Note: Some sources refute that Brian Roberts' discomfort could be from back spasms and not kidney stones, contrary to Buster Olney's initial report.

Word out of Baltimore Orioles camp today is that Brian Roberts is suffering with kidney stones. If you’ve ever suffered from that dreaded affliction, then you know that Robert Johnson was right when he sang that if you have stones in your passway, then your road seems dark at night. At one time, I was too ignorant to know this. Back in August, 1997, Tony Gwynn was enjoying his last great season. He was hitting .383, within striking distance of the .400 average that he just missed in the shortened 1994 season. I was rooting for him, so when he had to step out of the lineup with kidney stones, whatever they were, I was sorely disappointed. I hadn’t read the reports of his discomfort. According to an AP story at the time: "Gwynn… writhed in pain on the floor of the trainer’s room in the visitor’s clubhouse at Wrigley Field on Saturday, covered in blankets." Had I done so, I probably wouldn’t have had any thoughts along the lines of, "Oh, come on, Tony, man up. Get back on the field and hit .400 already."

□ □ □ □ □

* WRITTEN PROBLEM:
Answer these questions using the baseball excerpt:
(a) Which team's camp is the source of the word about Brian Roberts?
(b) What was Tony Gwynn hitting in August 1997?
(c) According to the AP story, in what room and ballpark did Gwynn writhe in pain?
The entries that come next are separate material and have no connection to the baseball excerpt.

□ □ □ □ □

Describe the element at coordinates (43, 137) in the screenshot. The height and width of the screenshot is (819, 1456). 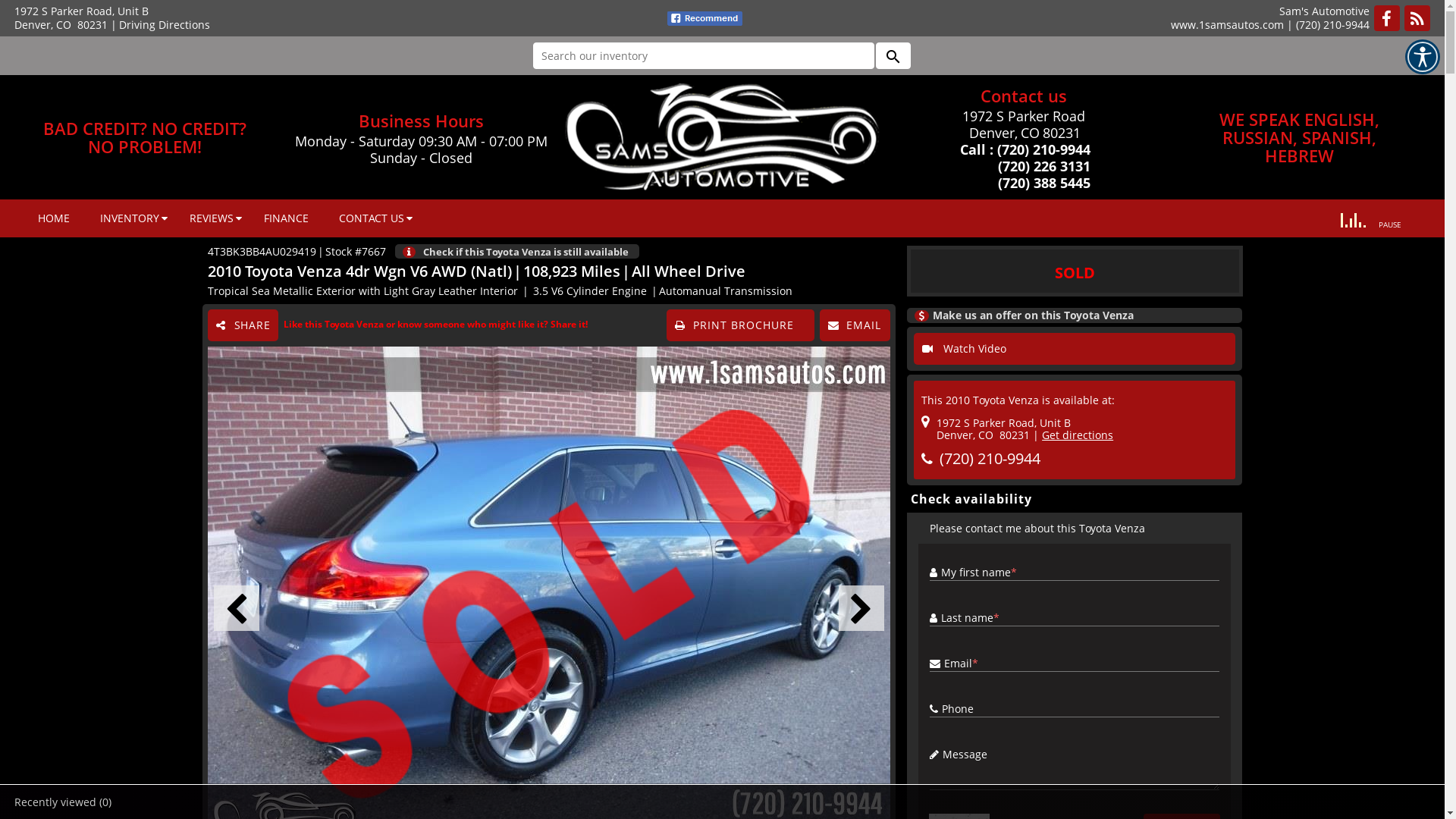
I see `'BAD CREDIT? NO CREDIT?` at that location.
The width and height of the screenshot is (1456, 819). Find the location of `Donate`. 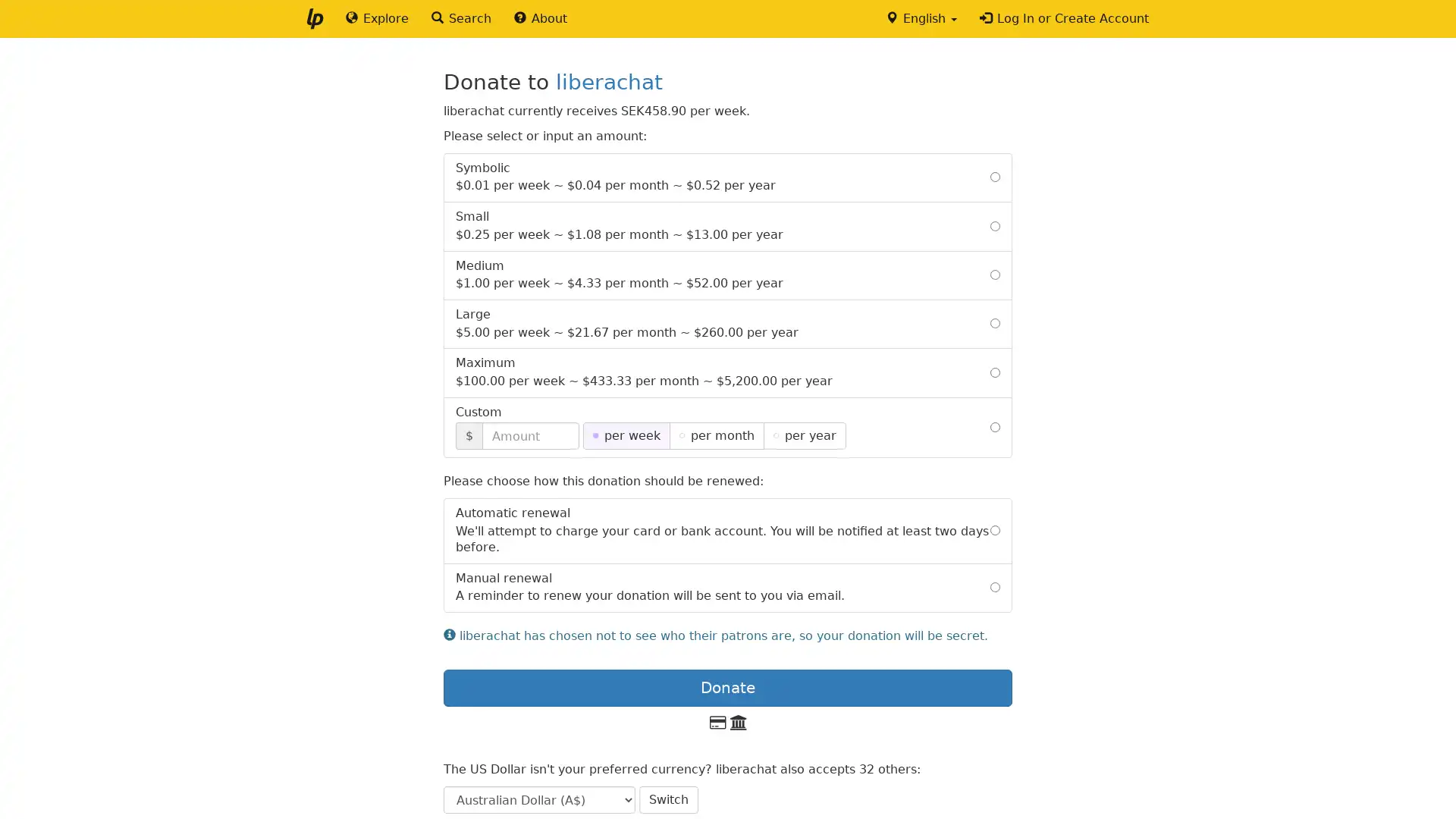

Donate is located at coordinates (728, 687).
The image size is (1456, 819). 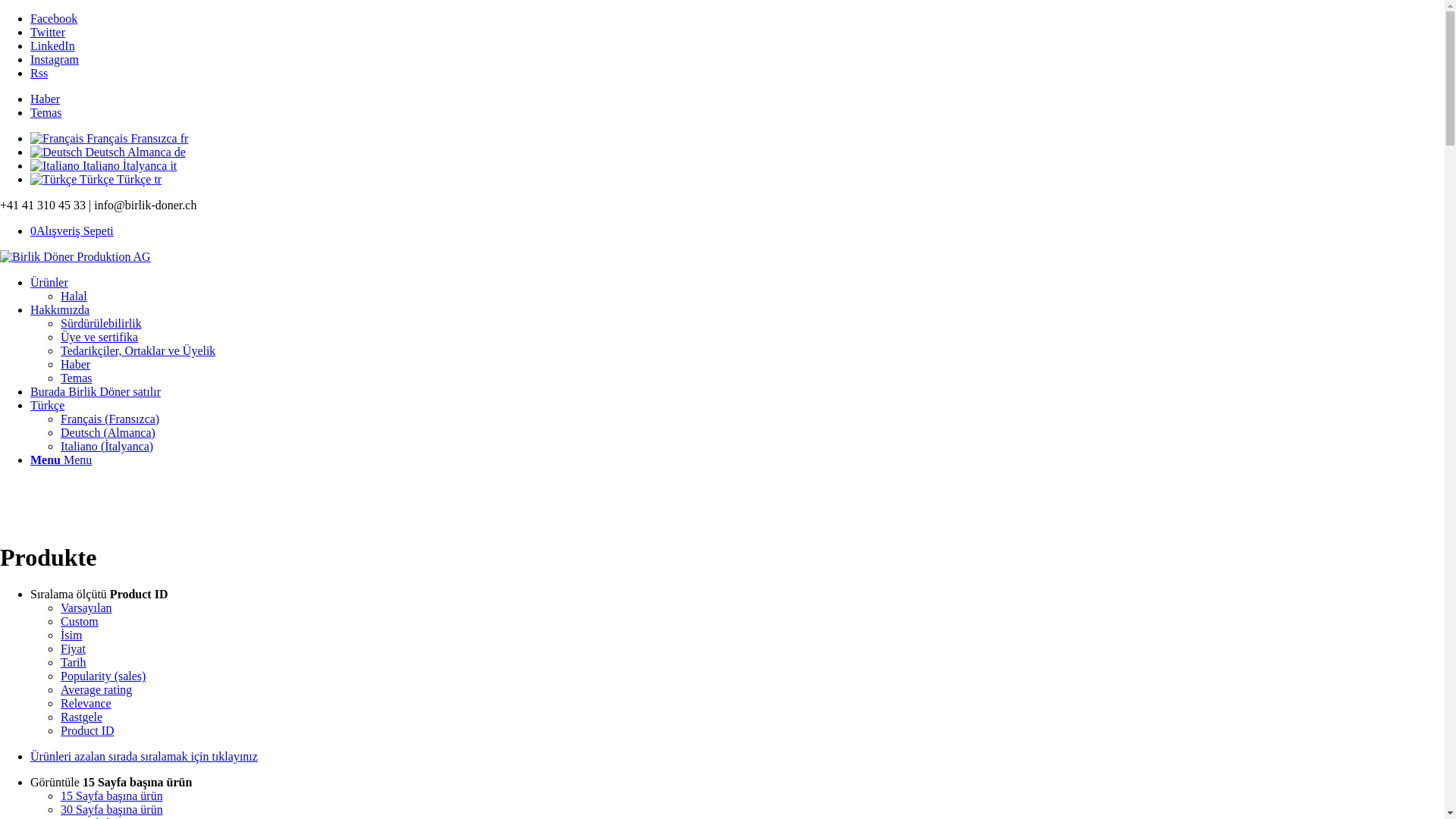 What do you see at coordinates (73, 296) in the screenshot?
I see `'Halal'` at bounding box center [73, 296].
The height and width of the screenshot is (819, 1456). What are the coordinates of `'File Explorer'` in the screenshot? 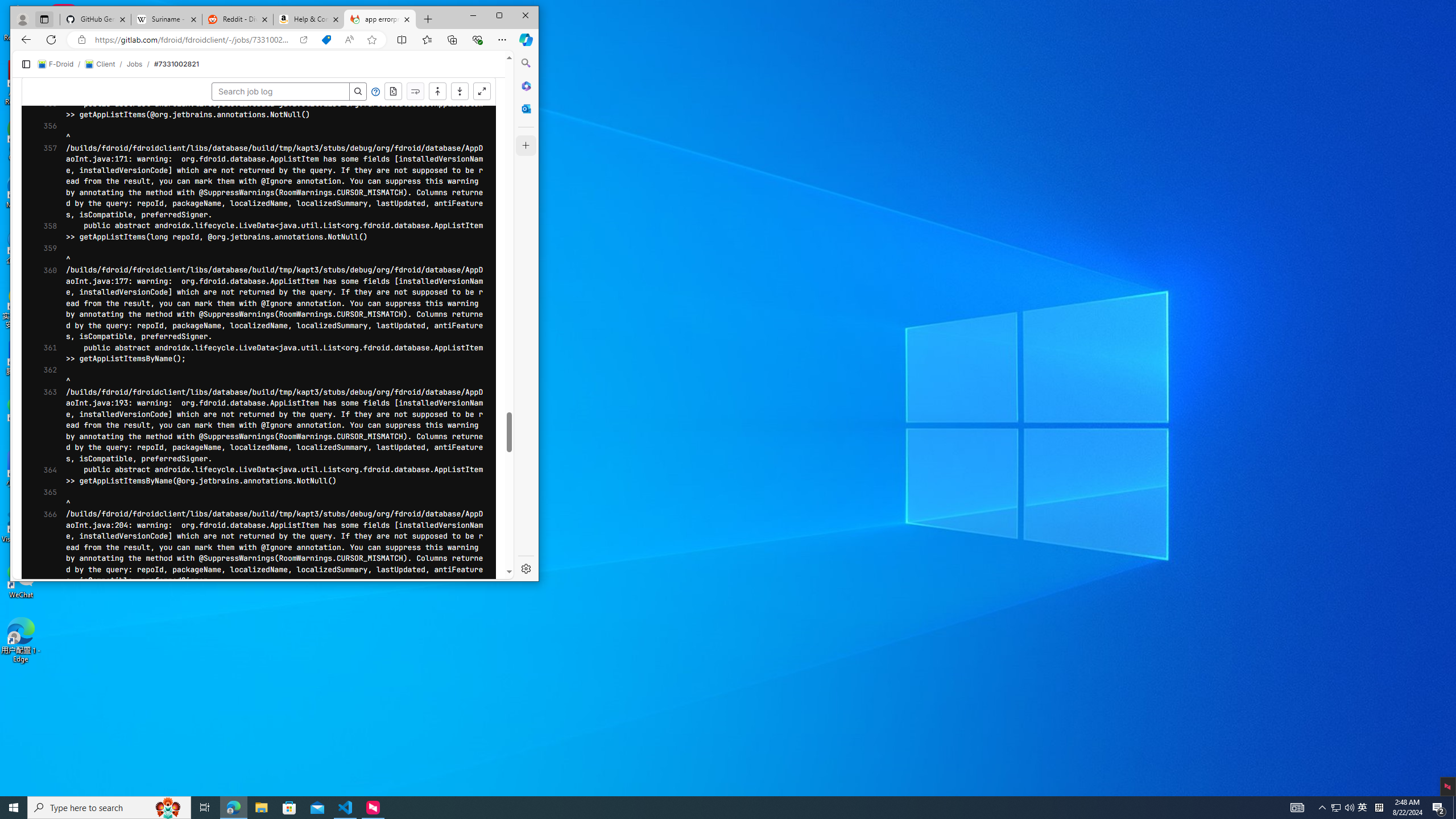 It's located at (260, 806).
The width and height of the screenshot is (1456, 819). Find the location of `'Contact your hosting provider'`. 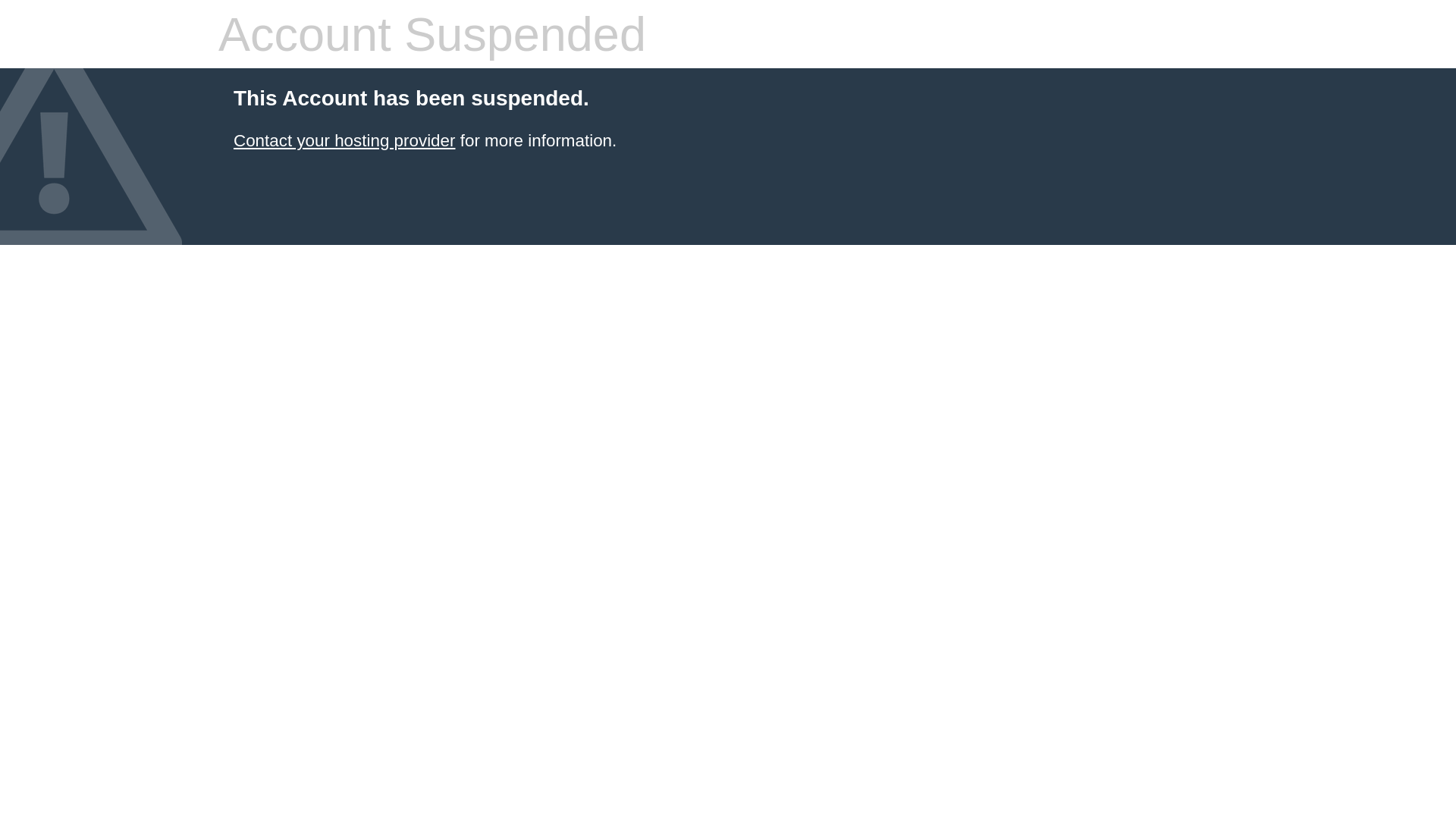

'Contact your hosting provider' is located at coordinates (344, 140).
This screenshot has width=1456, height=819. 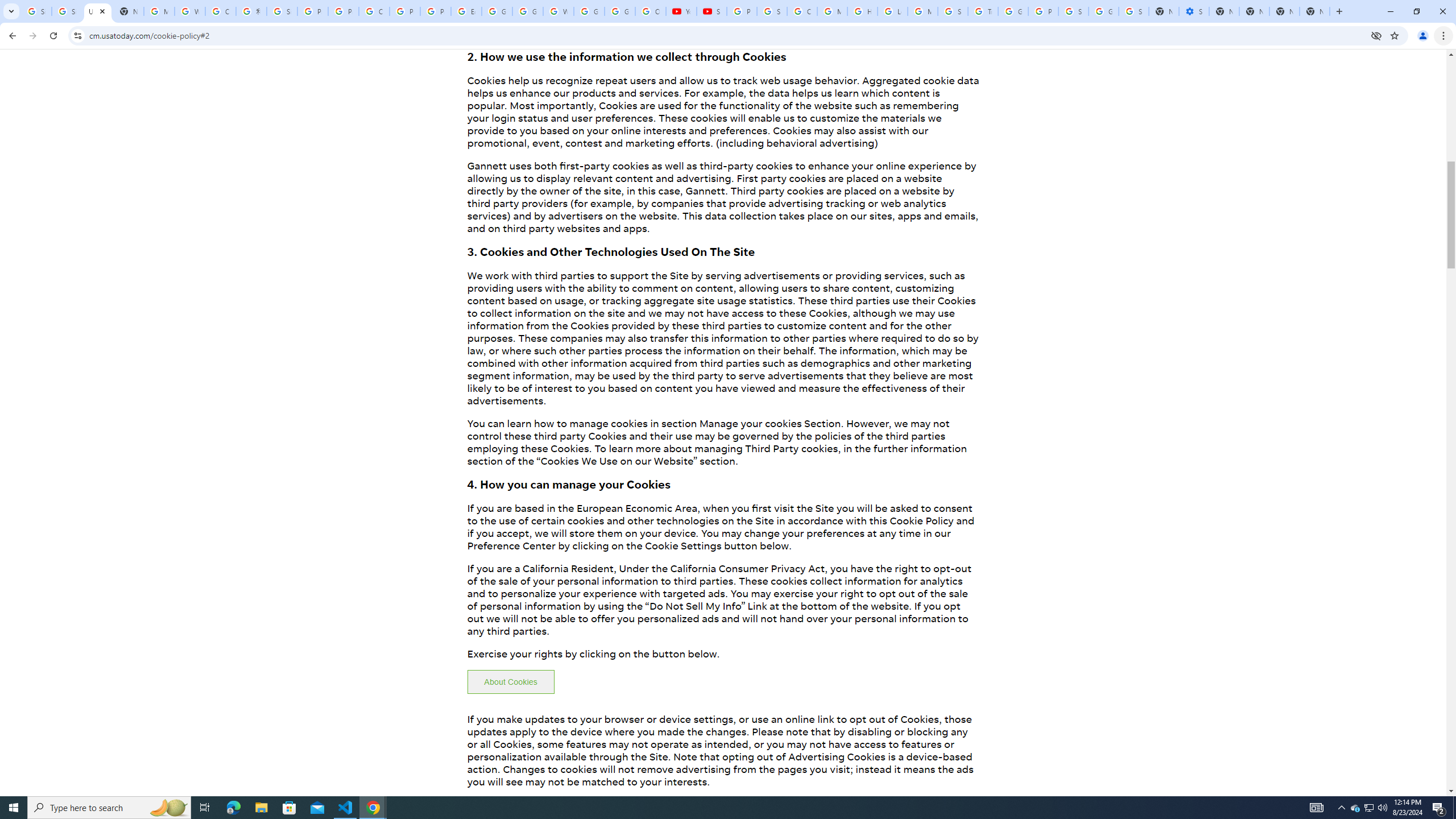 What do you see at coordinates (1073, 11) in the screenshot?
I see `'Sign in - Google Accounts'` at bounding box center [1073, 11].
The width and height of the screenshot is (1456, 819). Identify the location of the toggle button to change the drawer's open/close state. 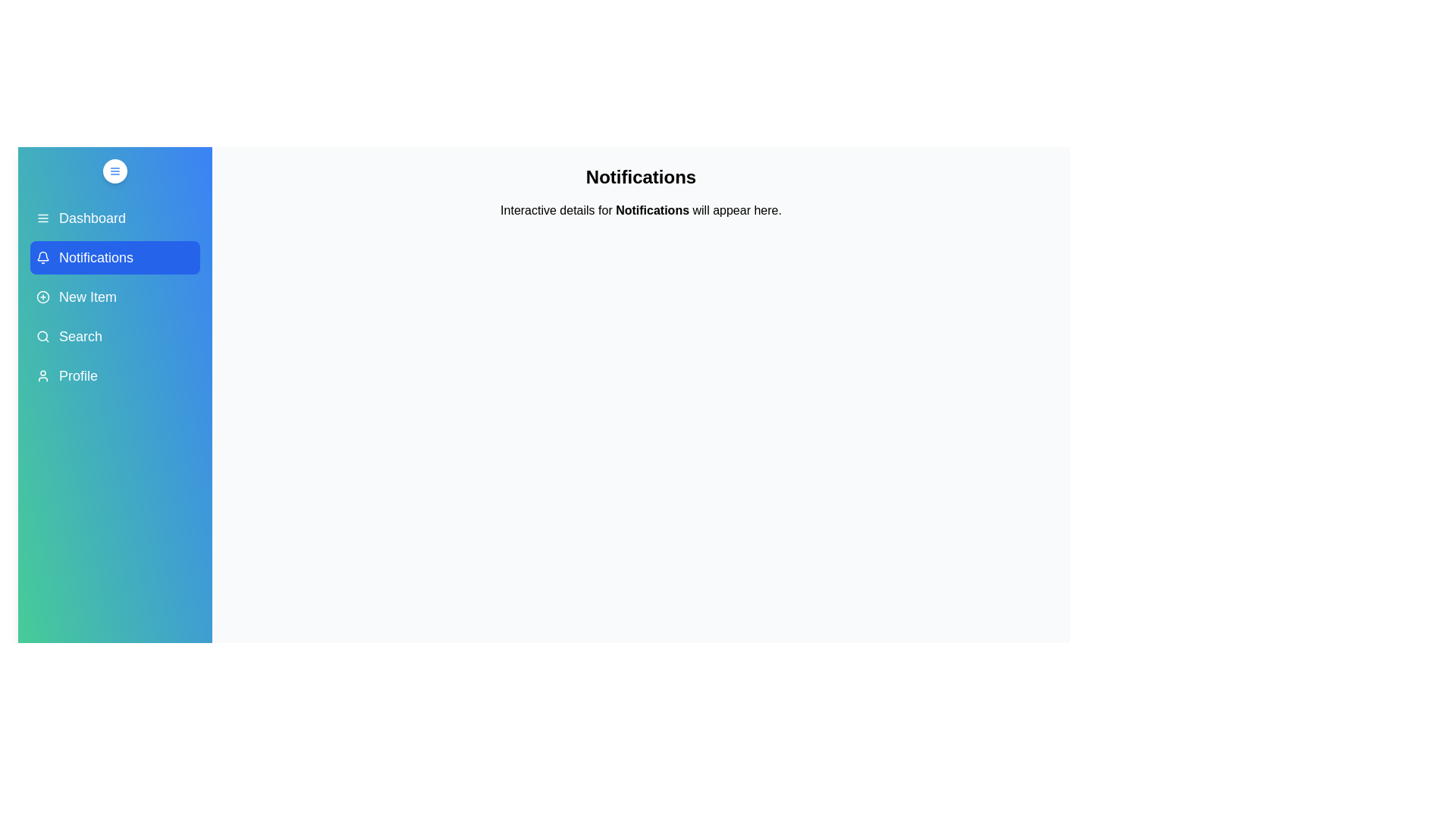
(115, 171).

□ □ □ □ □

* EXERCISE RESULT:
(a) The Baltimore Orioles camp.
(b) .383.
(c) In the trainer's room in the visitor's clubhouse at Wrigley Field.